C. Generative Video Frame Interpolation
Similar to super-resolution, which increases spatial resolution, video frame interpolation (VFI) is the technique for generating content with higher frame rates through synthetically creating intermediate frames between existing consecutive video frames. Non-generative leaning-based VFI methods are typically classified as kernel-based [246], [247] or flow-based [248], [249], based on different network structures and motion models, respectively. Recently, generative VFI methods have also been developed to obtain interpolated content with high-fidelity perceptual quality. GANs are widely adopted in this research field, typically with an adversarial network used to enhance the generator to produce results with better visual quality. The standard GAN architecture has been employed in [250] for VFI; A multiscale GAN structure was developed in [251] to achieve improved visual quality and faster interpolation speed; Two GANs are concatenated in [252] to learn spatial and temporal (motion) information separately. Moreover, Frame-GAN was developed based on Wasserstein GANs with gradient penalty [253] and a modified generator loss. Recently, the research of VFI has been boosted by the advances in diffusion models. One of the first diffusion-based VFI approaches is the Masked Conditional Video Diffusion (MCVD) [254], which is based on a probabilistic conditional score-based denoising diffusion model. Its performance has been further outperformed by MV-Diffusion (Motion-aware Video Diffusion) [255], in which long-term and short-term motion trajectories have been learned using DDPMs with a motion trend attention model. More recently, latent diffusion models (LDM) have been adapted to VFI, and one of the resulting approaches, LDMVFI [256], achieves superior interpolation performance, in particular for video content with large motions and dynamic scenes. Fig. 6 shows the visual comparison results between LDMVFI and four other well-performing, non-generative VFI methods, IFRNet [249], BMBC [257] and ST-MFNet [258]. It has been observed that LDMVFI can reconstruct sharp edges and textural details, which are similar to those in the ground truth content, while other methods tend to result in interpolation results with blurring and structural artifacts. This demonstrates the effectiveness of diffusion models when employed for VFI.

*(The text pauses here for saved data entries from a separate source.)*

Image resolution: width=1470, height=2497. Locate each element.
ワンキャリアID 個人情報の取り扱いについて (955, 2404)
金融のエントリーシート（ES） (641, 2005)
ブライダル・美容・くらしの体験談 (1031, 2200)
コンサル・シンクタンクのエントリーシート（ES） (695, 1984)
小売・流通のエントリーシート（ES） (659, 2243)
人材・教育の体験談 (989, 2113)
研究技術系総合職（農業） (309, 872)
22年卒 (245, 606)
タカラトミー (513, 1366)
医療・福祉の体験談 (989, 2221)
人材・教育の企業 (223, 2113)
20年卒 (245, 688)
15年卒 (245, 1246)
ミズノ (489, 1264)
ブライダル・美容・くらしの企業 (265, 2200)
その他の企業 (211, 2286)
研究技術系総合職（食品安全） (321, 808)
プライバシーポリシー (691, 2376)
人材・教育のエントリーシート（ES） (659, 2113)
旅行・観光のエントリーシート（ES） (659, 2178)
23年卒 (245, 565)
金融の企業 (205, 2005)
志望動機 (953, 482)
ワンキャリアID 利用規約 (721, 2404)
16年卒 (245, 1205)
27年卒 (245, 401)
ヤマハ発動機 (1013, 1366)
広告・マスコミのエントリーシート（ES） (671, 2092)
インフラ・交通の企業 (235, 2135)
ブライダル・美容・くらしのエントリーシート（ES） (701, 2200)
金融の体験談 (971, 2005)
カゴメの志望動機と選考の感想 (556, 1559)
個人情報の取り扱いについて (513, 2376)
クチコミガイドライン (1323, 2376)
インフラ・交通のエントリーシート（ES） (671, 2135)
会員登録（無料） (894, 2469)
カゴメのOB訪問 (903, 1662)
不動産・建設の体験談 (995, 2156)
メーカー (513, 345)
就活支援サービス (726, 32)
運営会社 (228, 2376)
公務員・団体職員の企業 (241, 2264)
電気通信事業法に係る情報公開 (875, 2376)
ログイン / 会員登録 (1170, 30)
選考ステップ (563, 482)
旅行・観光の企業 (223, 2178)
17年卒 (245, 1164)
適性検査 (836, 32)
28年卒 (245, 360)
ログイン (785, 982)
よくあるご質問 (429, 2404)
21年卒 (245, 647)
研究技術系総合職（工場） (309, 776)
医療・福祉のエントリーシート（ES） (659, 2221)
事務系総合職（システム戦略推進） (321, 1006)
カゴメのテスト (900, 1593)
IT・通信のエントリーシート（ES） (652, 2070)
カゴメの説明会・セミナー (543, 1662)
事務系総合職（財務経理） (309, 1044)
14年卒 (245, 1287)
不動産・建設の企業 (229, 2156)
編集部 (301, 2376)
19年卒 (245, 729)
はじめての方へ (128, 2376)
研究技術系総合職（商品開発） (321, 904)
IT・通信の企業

Visual comparison of the video frame interpolation results generated by SotA generative and non-generative models.
Generative Quality Assessment
In this section, we summarize the related work on generative model-based quality assessment and the quality metrics developed for assessing generative models.
A. Generative Model-Based Quality Assessment
Visual quality assessment is one important research topic in visual signal processing. It is typically used for evaluating and comparing the performance of different processing methods. In the context of deep learning, quality metrics can be also employed in the training process as a loss function, to optimize the model generalization. In the current literature, generative models have also been used for image and video quality assessment. For example, a no-reference image quality metric has been proposed in [259] based on a GAN, which generates training samples to tackle a common issue with deep learning based quality assessment, the lack of reliable training content. A further work [260] focuses on using a GAN to predict the primary content of a distorted image, with internal generative mechanism inspired constraints. Moreover, alternative GAN architectures have been exploited by researchers in this research field, such as [261] using Wasserstein GANs to achieve opinion-unaware image quality assessment. Recently, diffusion models (DDPM in this case) have also been integrated in the image quality assessment framework for facial content [262], to generate perturbations and estimate their influence on perceptual quality.
B. Quality Assessment for Generative Models
It is noted that generative models produce visual content which tends to have different characteristics compared to that generated by non-generative learning based and conventional processing approaches. This challenges the current common practices used for algorithm evaluation. It leads to another research area, quality assessment for generative models. To this end, researchers have developed various quality databases that contain content produced by generative models. This provides a ground-truth database for benchmarking existing quality metrics and developing new assessment methods. LCIQA [263] is one of such works, which generates test content employing various learned video codecs based on commonly used CNNs and GANs. The resulting database was then used to evaluate several widely used full reference and no reference quality metrics. Another study [264] investigates the performance of heuristic metrics such as the Inception Score (IS) [265] and the Fr’echet Inception Distance (FID) [266] for generative models in the context of image generation. The results show that although these metrics offer a relatively good correlation to several f-divergences, their ranking ability is limited when generative model performance is close. To further improve the quality prediction accuracy for generative models, enhancement methods have been proposed, including compound FID (CFID) [267], GAN-IQA [268] and DR-IQA [269]. A recent work in this domain proposed a lightweight generalizable framework to evaluate generative models [270]. The new metrics developed in this work demonstrate improved quality prediction performance compared to existing evaluation methods, such as FID [266].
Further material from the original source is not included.